La racine ne serait-elle pas plutôt : *ṛktos : ours ?

Dans Delamarre (1984), j'ai trouvé :
p. 136, *ṛktos : ours
sanskrit ṛkṣas ; avestique arǝša- ; ossète ars ; arménien arǰ ; grec árktos ; latin ursus ; vieil irlandais art ; gallois arth, hittite hartagga-?
p. 135, *medhwed- : ours = mangeur de miel
sanskrit madhvád- ; vieux-slave medvědi

Frédéric Blondieau a dit…

Bonjour, RB (j'aime bien leur dire "bonjour" avant de m'adresser aux gens, je trouve ça plus aimable)
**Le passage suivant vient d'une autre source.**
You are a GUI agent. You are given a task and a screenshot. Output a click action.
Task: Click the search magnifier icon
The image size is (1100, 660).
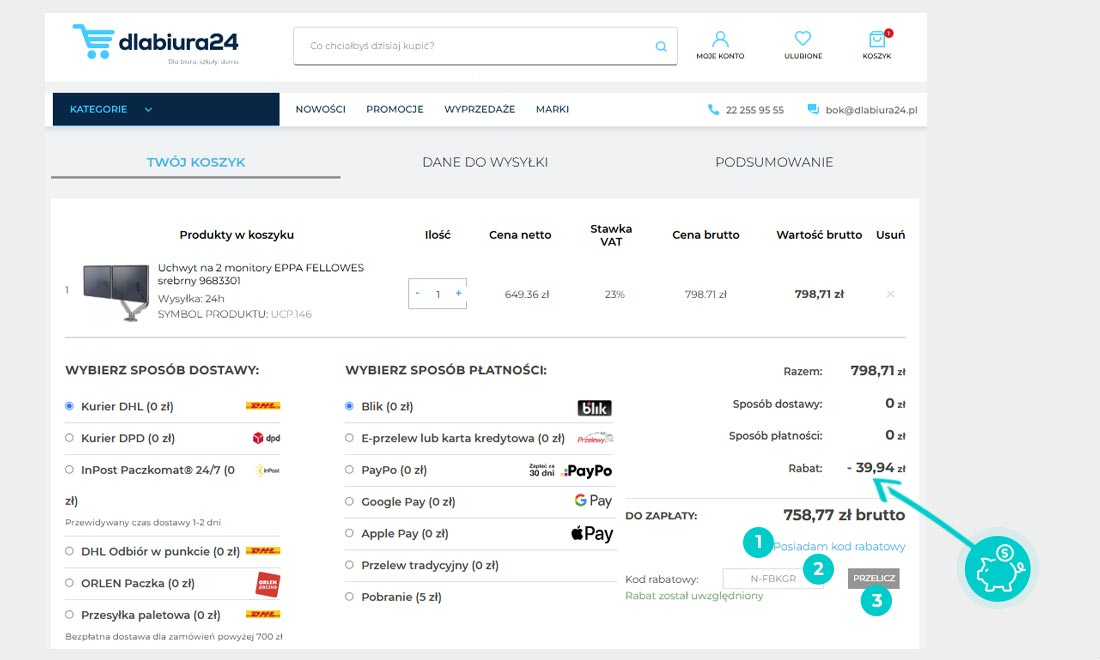660,46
*r̥tko- ou *ṛktos : il s'agit toujours, évidemment, de la même racine (hypothétique).
Simplement, la reconstruction de la racine diffère selon les spécialistes. *r̥tko était ce qu'en donnait Watkins.

La version qu'en donnait Delamarre - ainsi d'ailleurs que celle de Watkins - n'est d'ailleurs plus vraiment d'actualité. Aujourd'hui, on la retranscrit plutôt sous la forme h₂ŕ̥tḱos-.
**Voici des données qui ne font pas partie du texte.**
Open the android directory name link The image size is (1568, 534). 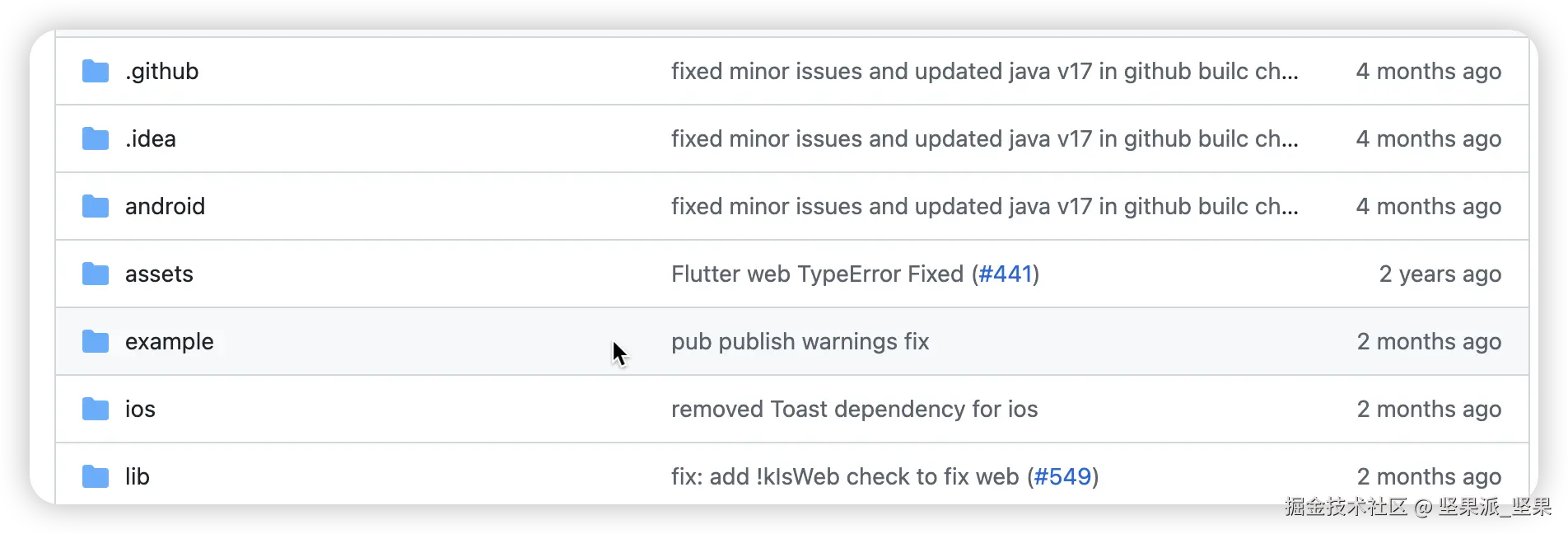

Passez une excellente fin de journée !

RB a dit…


Merci pour cette réponse rapide.
Serait-il possible de savoir qui est ce «on» qui retranscrit la racine en question sous cette forme *h₂ŕ̥tḱos- ?

Frédéric Blondieau a dit…

Certainement !

Par exemple, Robert Beekes (Etymological Dictionary of Greek, Leiden Indo-European Etymological Dictionary Series), ou encore Ranko Matasovic (Etymological Dictionary of Proto-Celtic, dans la même série).

RB a dit…

I am Robert Beekes (RB) and just wanted to check yours references and see if they were good.
Non, je blague : encore merci FB. Vos sources sont chères mais, parait-il, exhaustives !

Frédéric Blondieau a dit…

;-) Hélas le grand Robert Beekes n’est plus... (et il n’aurait pas mis de s à « your » ;-)

Mais je confirme : sources excellentes, mais bien trop chères.